Невозможно защитить и то положение, что сам действующий может знать, что любое его явное действие есть проявление определенного волевого акта. Предположим, хотя это совсем не так, что он был бы способен достоверно знать, будь то из непосредственно явленных свидетельств сознания, будь то посредством прямого обнаружения в интроспекции, что он совершил акт воления — «нажатие на курок» — прямо перед тем, как он нажал на него. Однако это еще не доказывает, что нажатие было результатом данного воления. Связи между волевыми актами и движениями позволяется быть таинственной, поэтому его волевой акт мог иметь своим результатом другое движение, а нажатие на курок в этом случае могло иметь другое событие в качестве своей причины.

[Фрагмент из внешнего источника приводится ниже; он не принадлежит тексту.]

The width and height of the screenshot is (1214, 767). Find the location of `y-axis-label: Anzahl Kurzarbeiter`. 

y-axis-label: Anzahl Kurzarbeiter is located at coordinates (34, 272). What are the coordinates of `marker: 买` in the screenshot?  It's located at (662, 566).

В-третьих, было бы неправильно затушевывать то обстоятельство, что связь между волевым актом и движением признается некой тайной. Но ее нельзя считать чем-то непостижимым, как и вопрос о причинах возникновения рака, — ее можно разрешить, хотя она и принадлежит к совершенно иному типу проблем. Считается, что эпизоды, которые конституируют деятельность сознаний, имеют один вид существования, в то время как эпизоды, составляющие движения тел, — другой вид; и никаких посредников между ними не допускается. Необходимость трансакций между сознаниями и телами влечет за собой полагание связей там, где никаких связей не может быть. То, что должны существовать какие-то каузальные взаимосвязи между сознаниями и материей, противоречит одной части рассматриваемой теории, а то, что их не должно быть, противоречит другой. В целом же эта теоретическая легенда описывает сознания как то, что должно существовать, если возможно каузальное объяснение направляемого разумом поведения человеческих тел, и одновременно как то, что живет на некой уровне существования, расположенном вне каузальной системы, в которую включены тела.

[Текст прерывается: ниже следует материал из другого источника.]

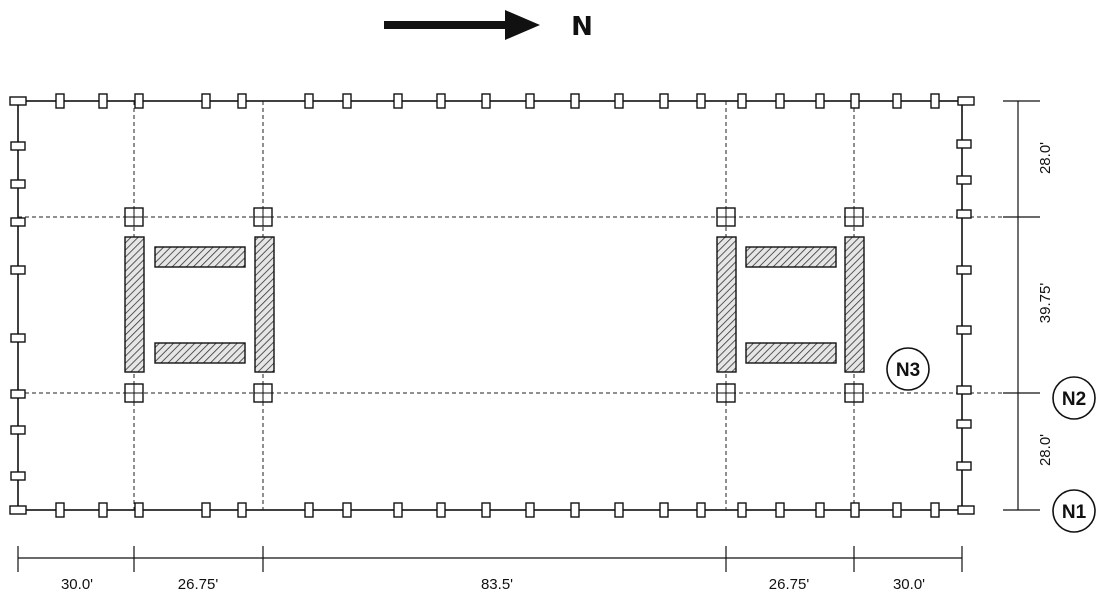 This screenshot has height=603, width=1100. I want to click on dim-label-y2: 39.75', so click(1046, 304). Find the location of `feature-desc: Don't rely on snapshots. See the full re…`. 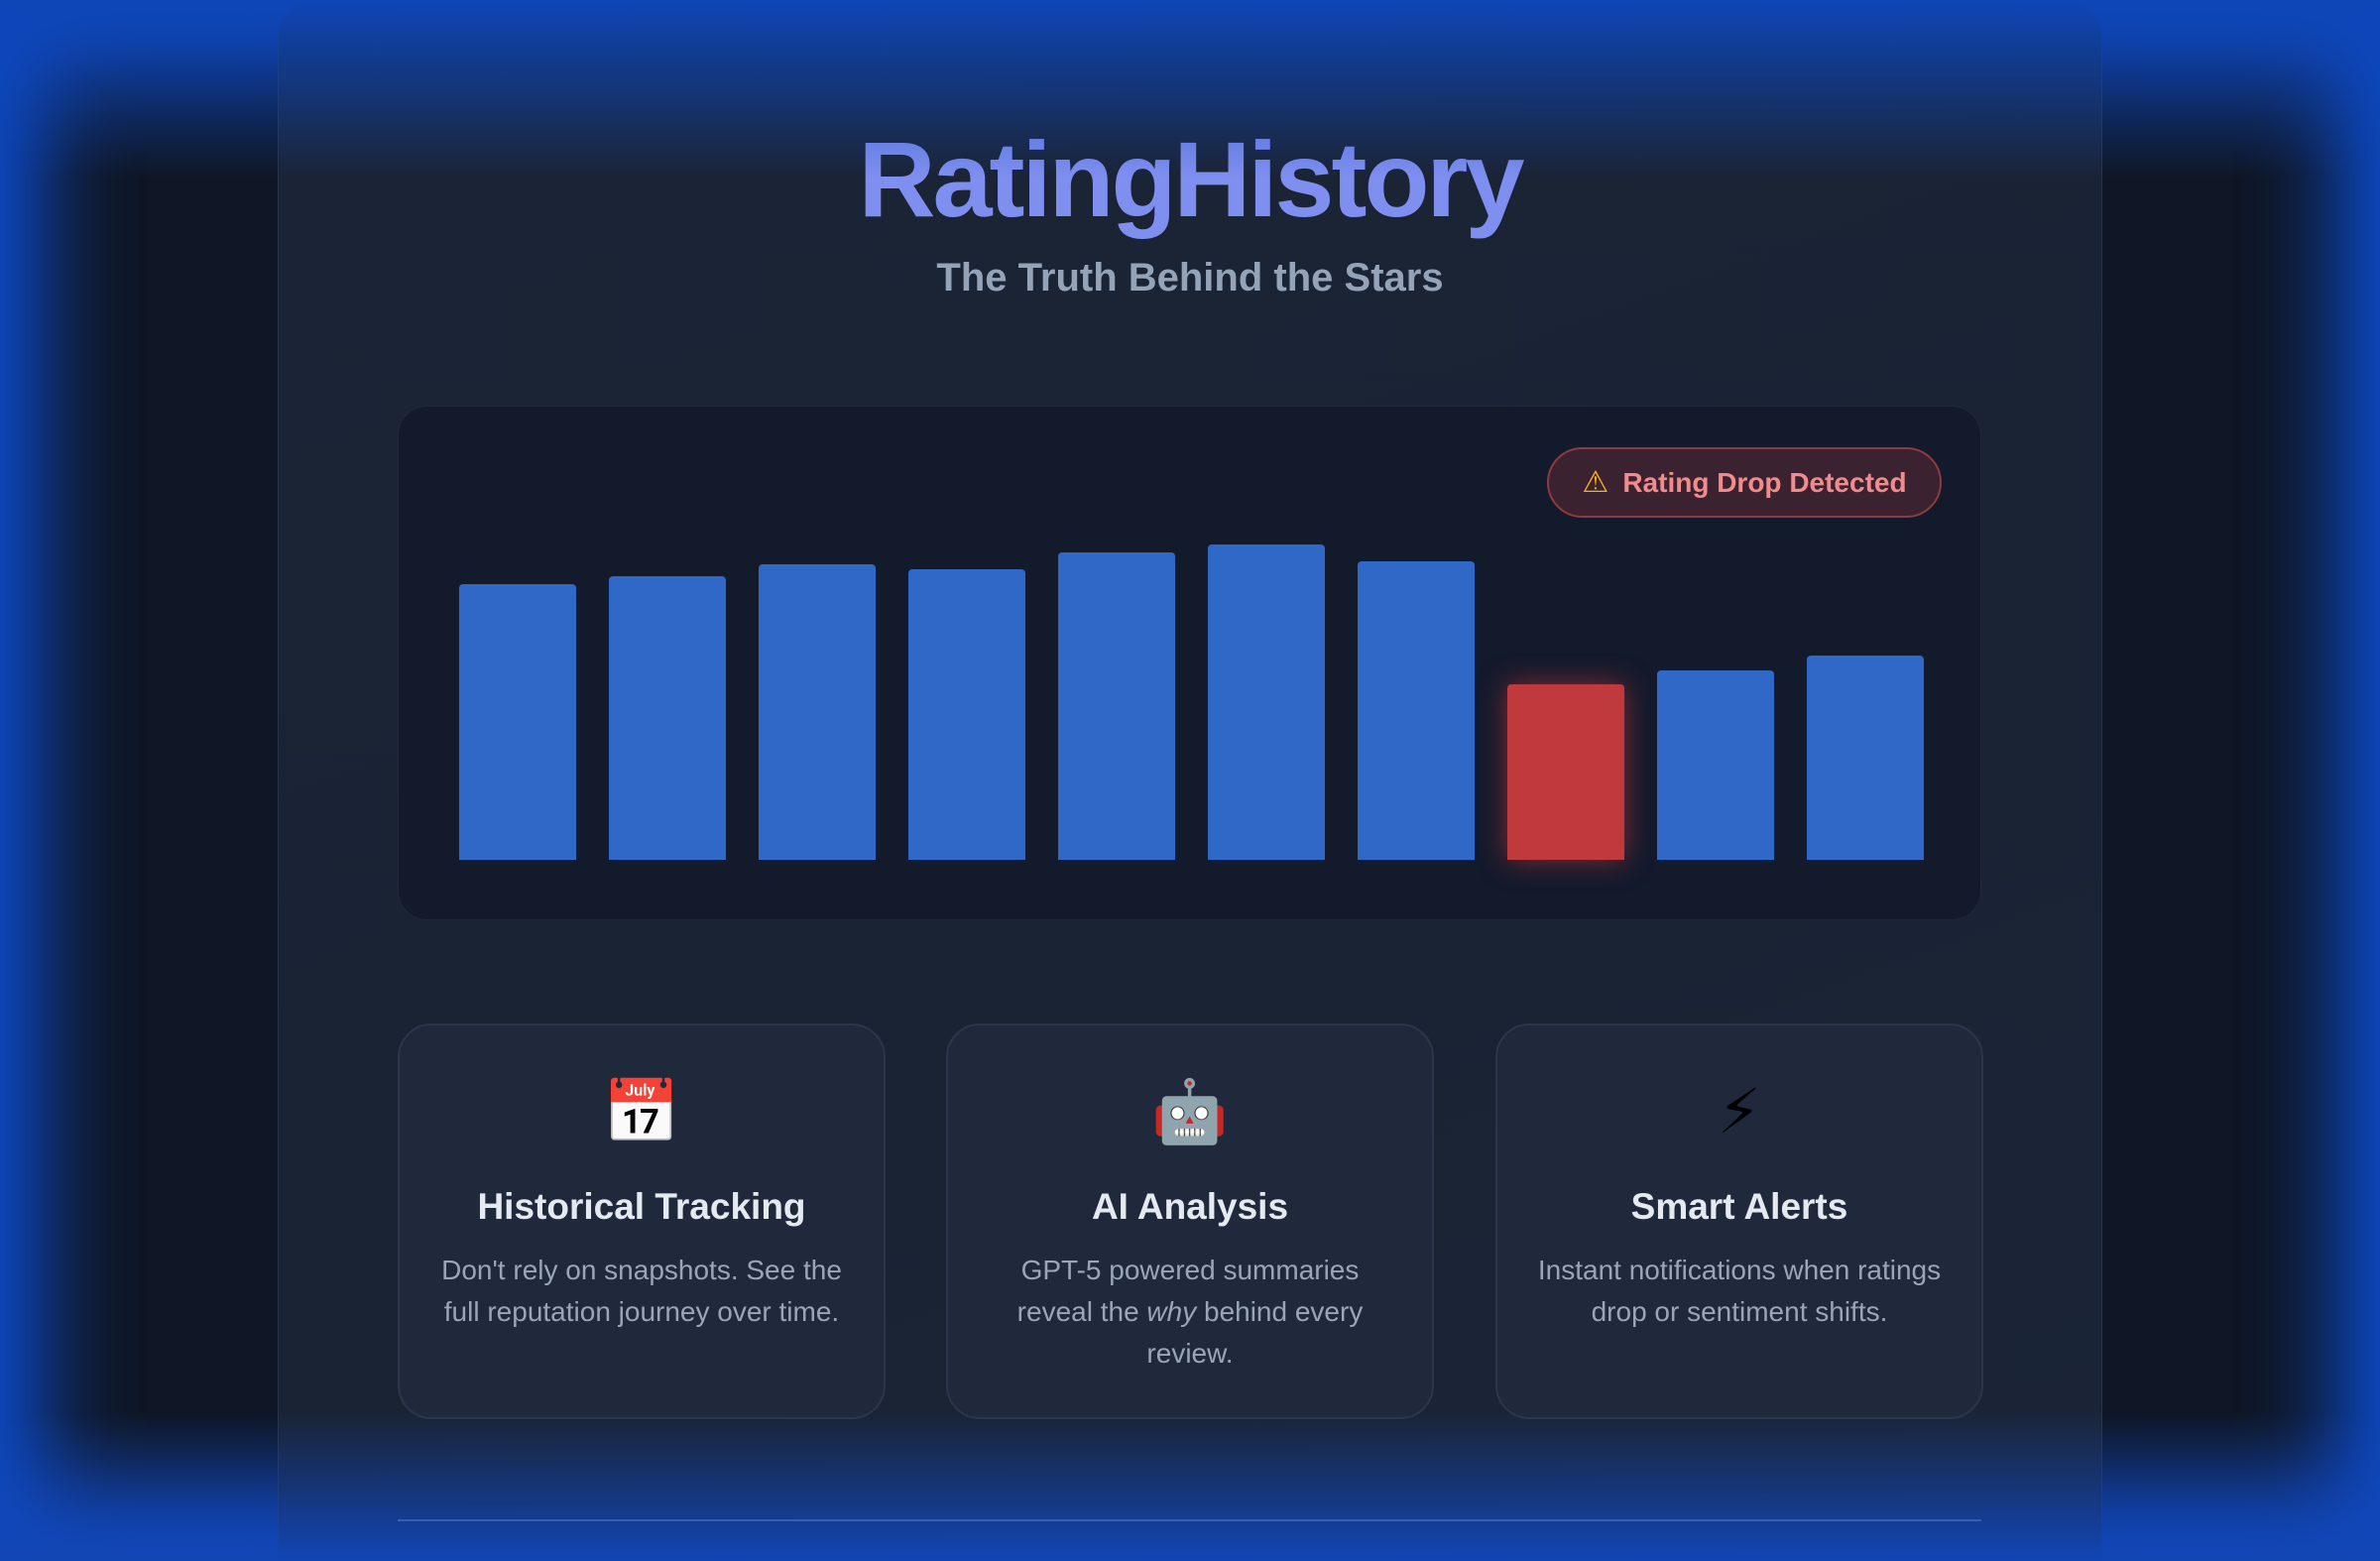

feature-desc: Don't rely on snapshots. See the full re… is located at coordinates (642, 1291).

В-четвертых, хотя главная функция волевых актов, задача, для разрешения которой они были введены, состоит в том, чтобы порождать телесные движения, аргументация в пользу их существования как таковая влечет за собой и то, что некоторые ментальные события также должны проистекать из действий воли. Волевые акты постулировались как то, что делает поступки добровольными, решительными, похвальными, безнравственными. Но такого рода предикаты применимы не только к телесным движениям, но также и к действиям, которые, согласно этой теории, относятся к разряду ментальных, а не физических. Мыслящий человек может рассуждать решительно или предаваться безнравственным мечтам, он может тратить время на сочинение ехидных стишков, а может заслуживающим похвалы образом сосредоточиться на алгебраической задаче. Волевые акты, таким образом, порождают некоторые ментальные процессы. Но как дело обстоит с самими этими актами? Являются ли они добровольными или недобровольными действиями сознания? Ясно, что и тот, и другой ответ ведет к нелепостям. Если я не могу удержать воления нажать на спусковой крючок, то было бы абсурдно описывать это нажатие как «добровольное». Но если мое воление к нажатию на курок является добровольным в принятом рассматриваемой теорией значении, тогда оно должно проистекать из предшествующего волевого акта, а тот из другого, и так
Короче говоря, это учение о волевых актах является каузальной гипотезой, принятой постольку, поскольку ошибочно предполагалось, что вопрос «Что делает телесные движения произвольными?» есть каузальный вопрос. Это допущение, кроме того, фактически является только особым поворотом общего предположения о том, что вопрос «Каким образом ментальные понятия применимы к человеческому поведению?» является вопросом о каузальности такого поведения.